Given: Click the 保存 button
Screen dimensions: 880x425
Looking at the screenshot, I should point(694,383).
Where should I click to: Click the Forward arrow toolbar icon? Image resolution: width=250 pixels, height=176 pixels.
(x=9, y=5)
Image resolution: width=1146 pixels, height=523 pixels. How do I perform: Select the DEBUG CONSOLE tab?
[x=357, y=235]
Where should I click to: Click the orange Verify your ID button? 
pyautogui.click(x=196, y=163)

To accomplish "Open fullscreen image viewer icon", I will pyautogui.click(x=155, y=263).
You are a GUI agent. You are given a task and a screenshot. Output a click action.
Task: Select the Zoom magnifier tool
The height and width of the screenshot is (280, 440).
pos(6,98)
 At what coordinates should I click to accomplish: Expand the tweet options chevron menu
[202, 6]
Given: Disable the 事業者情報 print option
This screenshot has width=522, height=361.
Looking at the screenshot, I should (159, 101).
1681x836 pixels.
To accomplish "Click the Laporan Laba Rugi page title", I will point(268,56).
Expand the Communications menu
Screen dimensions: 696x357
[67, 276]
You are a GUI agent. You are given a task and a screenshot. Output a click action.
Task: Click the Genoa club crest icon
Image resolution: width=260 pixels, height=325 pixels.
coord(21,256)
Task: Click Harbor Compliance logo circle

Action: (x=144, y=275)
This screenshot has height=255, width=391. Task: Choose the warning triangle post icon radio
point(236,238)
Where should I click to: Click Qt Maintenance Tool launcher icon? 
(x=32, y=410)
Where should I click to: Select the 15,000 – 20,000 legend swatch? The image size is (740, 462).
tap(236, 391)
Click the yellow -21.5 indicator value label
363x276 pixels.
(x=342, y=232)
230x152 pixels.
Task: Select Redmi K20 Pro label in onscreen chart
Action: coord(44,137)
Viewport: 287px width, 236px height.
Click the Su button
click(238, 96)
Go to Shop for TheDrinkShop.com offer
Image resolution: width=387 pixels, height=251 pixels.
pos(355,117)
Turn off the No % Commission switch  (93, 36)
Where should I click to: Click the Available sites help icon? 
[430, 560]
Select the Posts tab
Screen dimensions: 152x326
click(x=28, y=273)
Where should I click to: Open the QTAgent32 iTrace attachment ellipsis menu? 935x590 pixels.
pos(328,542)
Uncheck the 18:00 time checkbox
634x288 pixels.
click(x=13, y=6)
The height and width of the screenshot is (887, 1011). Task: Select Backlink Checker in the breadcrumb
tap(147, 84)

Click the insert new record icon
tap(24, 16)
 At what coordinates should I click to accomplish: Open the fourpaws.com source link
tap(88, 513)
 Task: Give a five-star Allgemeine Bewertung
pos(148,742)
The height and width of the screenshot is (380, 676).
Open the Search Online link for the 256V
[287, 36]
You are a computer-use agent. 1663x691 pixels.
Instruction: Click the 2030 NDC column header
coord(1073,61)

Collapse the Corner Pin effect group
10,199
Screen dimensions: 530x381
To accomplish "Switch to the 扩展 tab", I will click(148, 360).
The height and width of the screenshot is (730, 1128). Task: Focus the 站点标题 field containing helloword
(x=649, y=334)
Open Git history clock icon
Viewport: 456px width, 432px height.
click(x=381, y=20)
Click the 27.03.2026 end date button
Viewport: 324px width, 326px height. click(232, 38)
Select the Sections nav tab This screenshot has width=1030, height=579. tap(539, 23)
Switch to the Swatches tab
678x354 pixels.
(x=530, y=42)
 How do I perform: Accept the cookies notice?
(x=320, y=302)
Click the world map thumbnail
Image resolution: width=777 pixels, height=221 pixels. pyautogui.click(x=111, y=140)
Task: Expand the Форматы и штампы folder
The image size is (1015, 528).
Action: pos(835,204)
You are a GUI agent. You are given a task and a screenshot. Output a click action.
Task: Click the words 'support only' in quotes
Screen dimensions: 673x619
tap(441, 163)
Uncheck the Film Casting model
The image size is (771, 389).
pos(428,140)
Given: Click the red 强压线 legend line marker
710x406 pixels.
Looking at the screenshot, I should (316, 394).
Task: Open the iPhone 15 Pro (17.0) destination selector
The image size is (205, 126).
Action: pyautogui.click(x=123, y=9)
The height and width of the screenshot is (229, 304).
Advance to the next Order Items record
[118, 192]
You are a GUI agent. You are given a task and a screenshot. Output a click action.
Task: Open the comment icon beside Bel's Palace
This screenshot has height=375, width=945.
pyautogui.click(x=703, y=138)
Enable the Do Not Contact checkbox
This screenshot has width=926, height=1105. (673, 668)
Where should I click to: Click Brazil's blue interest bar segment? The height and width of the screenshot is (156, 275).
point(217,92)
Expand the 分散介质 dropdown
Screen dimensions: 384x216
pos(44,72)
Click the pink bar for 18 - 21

----------------------------------------

### Task brief
Output nothing but the lines from the one with "Click the world map thumbnail" through the last line above, each exactly as it stands.

### Task response
Click the world map thumbnail
Image resolution: width=777 pixels, height=221 pixels. pyautogui.click(x=111, y=140)
Task: Expand the Форматы и штампы folder
The image size is (1015, 528).
Action: pos(835,204)
You are a GUI agent. You are given a task and a screenshot. Output a click action.
Task: Click the words 'support only' in quotes
Screen dimensions: 673x619
tap(441, 163)
Uncheck the Film Casting model
The image size is (771, 389).
pos(428,140)
Given: Click the red 强压线 legend line marker
710x406 pixels.
Looking at the screenshot, I should (316, 394).
Task: Open the iPhone 15 Pro (17.0) destination selector
The image size is (205, 126).
Action: pyautogui.click(x=123, y=9)
The height and width of the screenshot is (229, 304).
Advance to the next Order Items record
[118, 192]
You are a GUI agent. You are given a task and a screenshot. Output a click action.
Task: Open the comment icon beside Bel's Palace
This screenshot has height=375, width=945.
pyautogui.click(x=703, y=138)
Enable the Do Not Contact checkbox
This screenshot has width=926, height=1105. (673, 668)
Where should I click to: Click Brazil's blue interest bar segment? The height and width of the screenshot is (156, 275).
point(217,92)
Expand the 分散介质 dropdown
Screen dimensions: 384x216
pos(44,72)
Click the pink bar for 18 - 21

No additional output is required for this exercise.